▸ YOUR GOAL
Can you give the listing below again with "dropdown" swapped for "drop-down menu" everywhere it appears, changing nothing else and leaving out the pictures?

________________________

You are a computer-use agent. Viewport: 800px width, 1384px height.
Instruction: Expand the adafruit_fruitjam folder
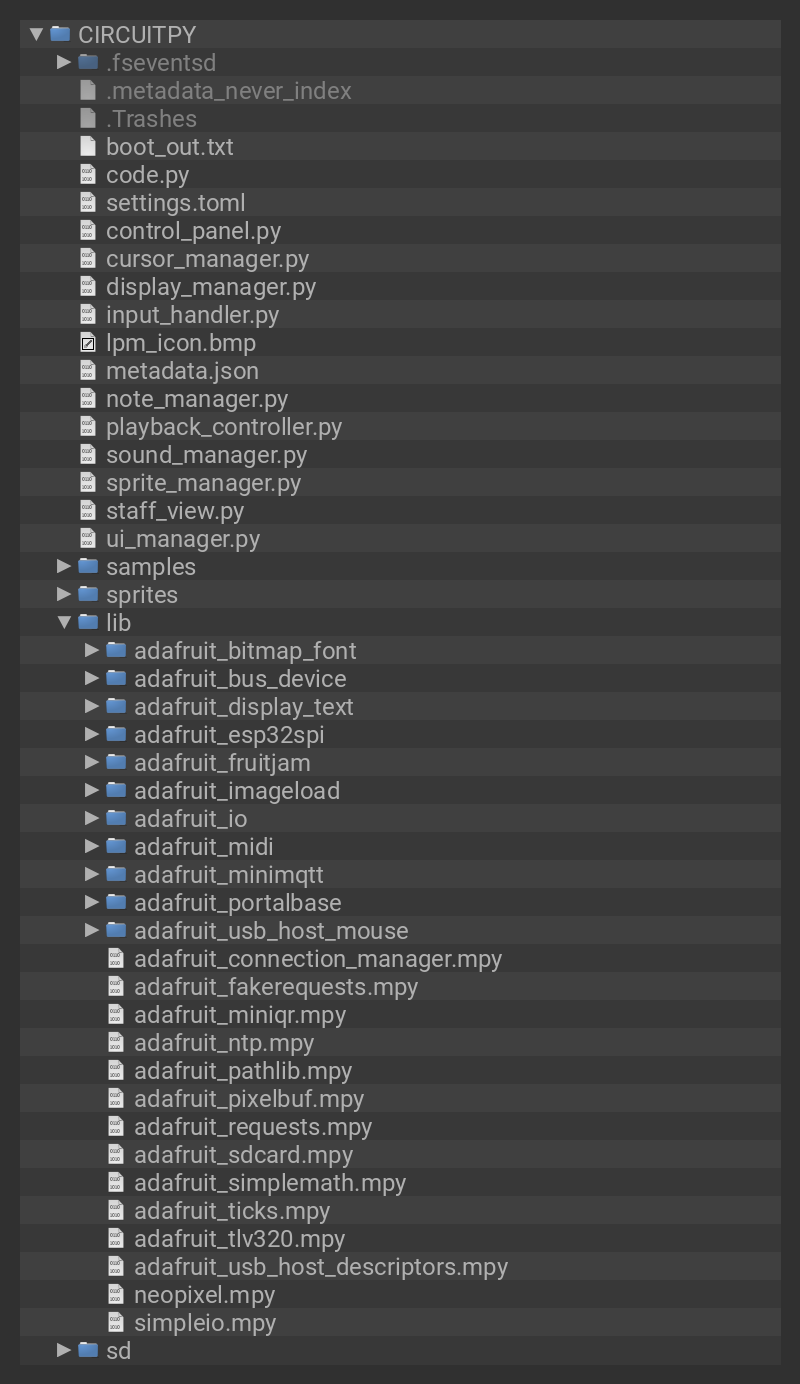pyautogui.click(x=92, y=763)
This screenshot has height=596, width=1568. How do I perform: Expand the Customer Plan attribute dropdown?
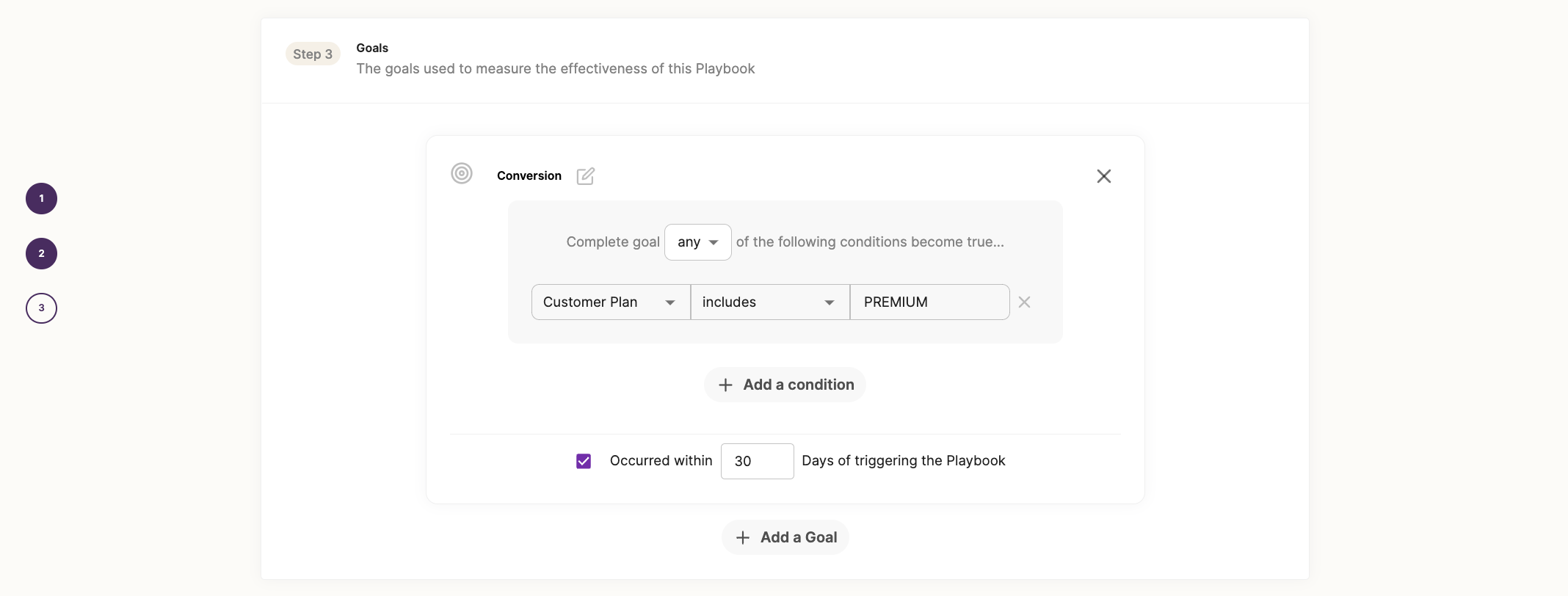pos(610,302)
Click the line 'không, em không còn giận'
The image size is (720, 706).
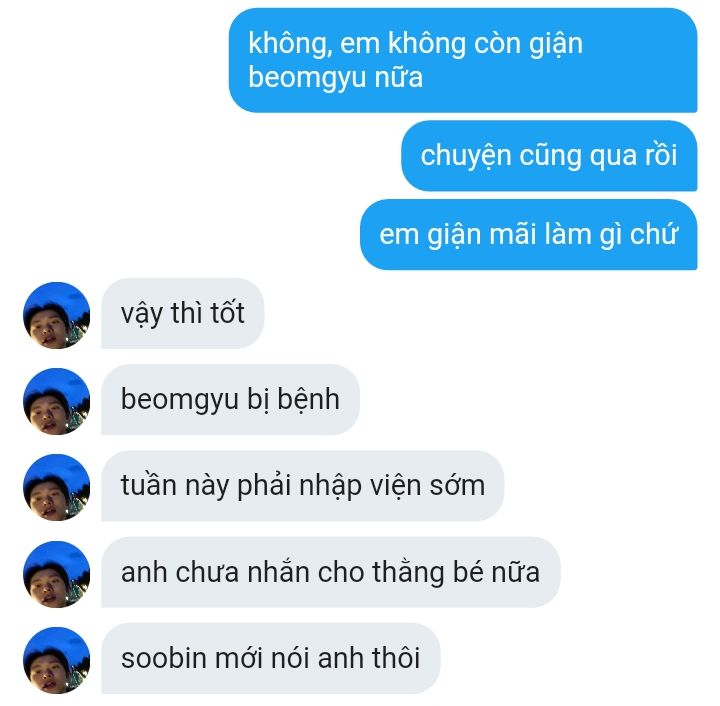416,45
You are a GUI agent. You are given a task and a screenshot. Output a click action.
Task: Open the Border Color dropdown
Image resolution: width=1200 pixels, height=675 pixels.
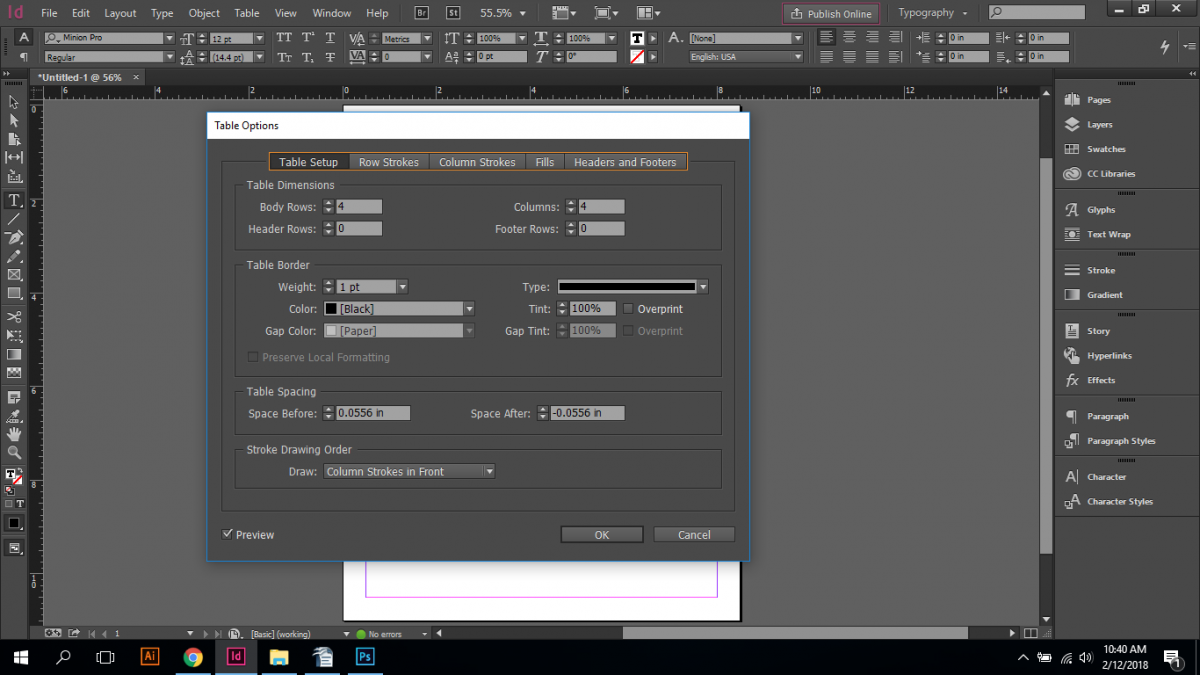(x=468, y=308)
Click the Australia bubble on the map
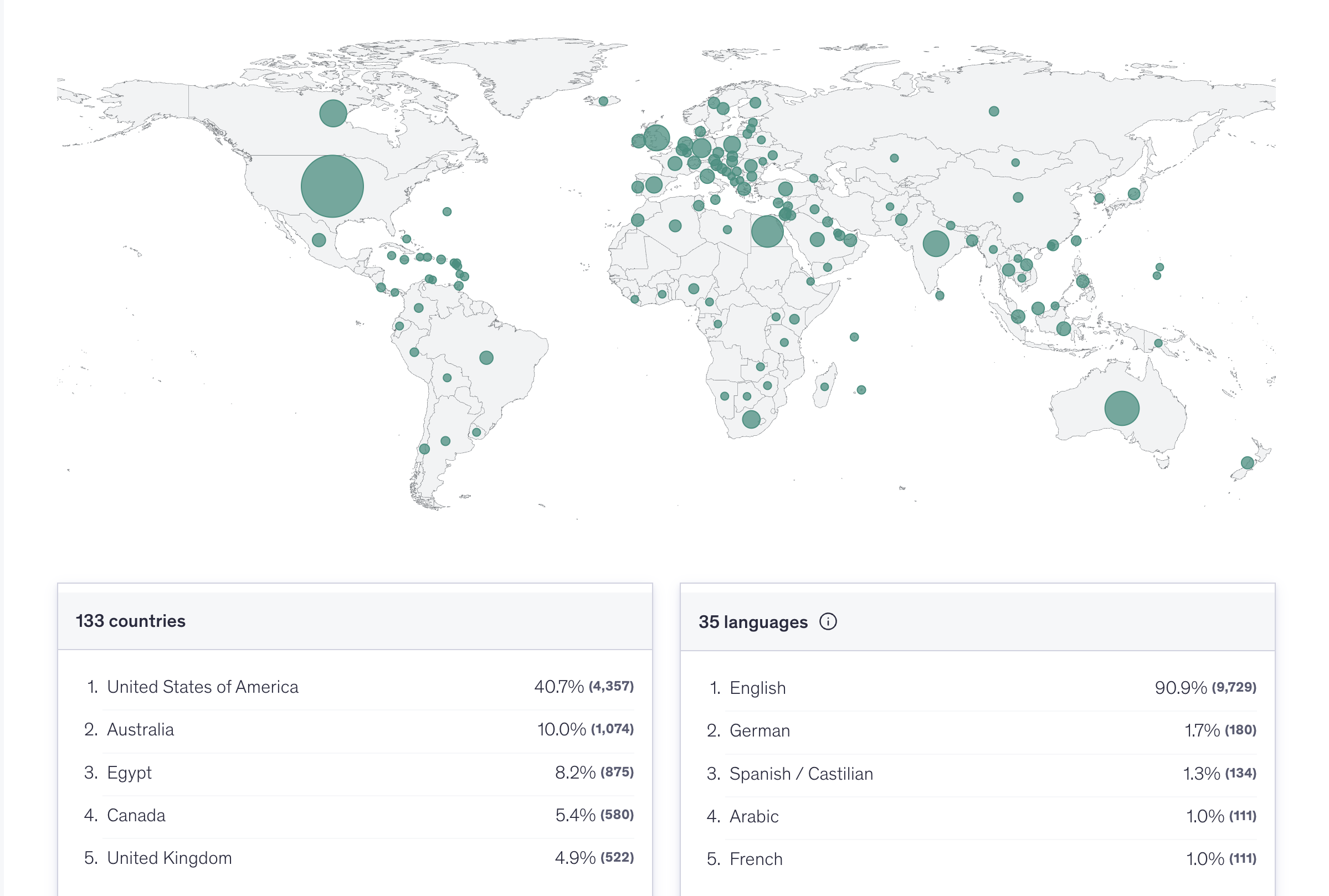This screenshot has width=1329, height=896. (1121, 408)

________________________

▸ EXERCISE RESULT
You are a computer-use agent. Viewport: 800px width, 1384px height.
Instruction: Expand the adafruit_fruitjam folder
pyautogui.click(x=92, y=763)
This screenshot has height=596, width=1568. How do I perform: Expand the Customer Plan attribute drop-down menu?
pos(610,302)
Click the line 'không, em không còn giận'
The image size is (720, 706).
416,45
You are a GUI agent. You are given a task and a screenshot. Output a click action.
Task: Open the Border Color drop-down menu
Image resolution: width=1200 pixels, height=675 pixels.
(x=468, y=308)
Click the Australia bubble on the map
This screenshot has width=1329, height=896. (1121, 408)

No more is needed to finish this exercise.